Financial system vulnerabilities in Norway have not changed substantially over the past year. After rising sharply over a long period, commercial and residential property prices are at high levels. Over the past few years, house prices have risen more slowly than income.

“Household debt is high, but debt accumulation is slowing“, says Deputy Governor Jon Nicolaisen.

Jon Nicolaisen

In recent years, the Norwegian authorities have implemented a number of measures to mitigate financial system vulnerabilities. The regulation on new residential mortgage loans, credit registers and new measures targeting the consumer credit market are dampening household debt growth. At the same time, banks’ capital and liquidity requirements have become considerably stricter, and banks have maintained profitability and solvency and have ample access to funding.

The stress test in this Report shows that the banking system as a whole will be able to absorb the losses associated with a downturn in the Norwegian economy.

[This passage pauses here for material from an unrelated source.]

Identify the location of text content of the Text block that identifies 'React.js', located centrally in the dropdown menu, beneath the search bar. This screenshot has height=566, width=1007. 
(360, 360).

At the same time, banks may still tighten lending, which may amplify the downturn. To counter this, the authorities can reduce the countercyclical capital buffer and allow banks to draw on the remaining buffers.

Global economic uncertainty poses a risk to financial stability in Norway. Events in the international economy and financial markets can spread to Norway, and the impact in Norway may be amplified by domestic financial system vulnerabilities.

“So far, global uncertainties have not had serious consequences for the Norwegian economy, and Norwegian banks have felt little impact, but this situation can change quickly”, says Deputy Governor Nicolaisen.

Climate change and measures to mitigate climate change will affect all segments of the economy and entail risks to financial stability. Changes in climate regulation, new technology and changing investor and consumer preferences may entail a transition risk for the Norwegian economy in the coming years. Central banks and supervisory authorities can, within their mandates, promote financial stability by helping to pave the way for the financial sector to include climate risks in overall risk assessments and communicate relevant information and by ensuring adequate capital to support all risks.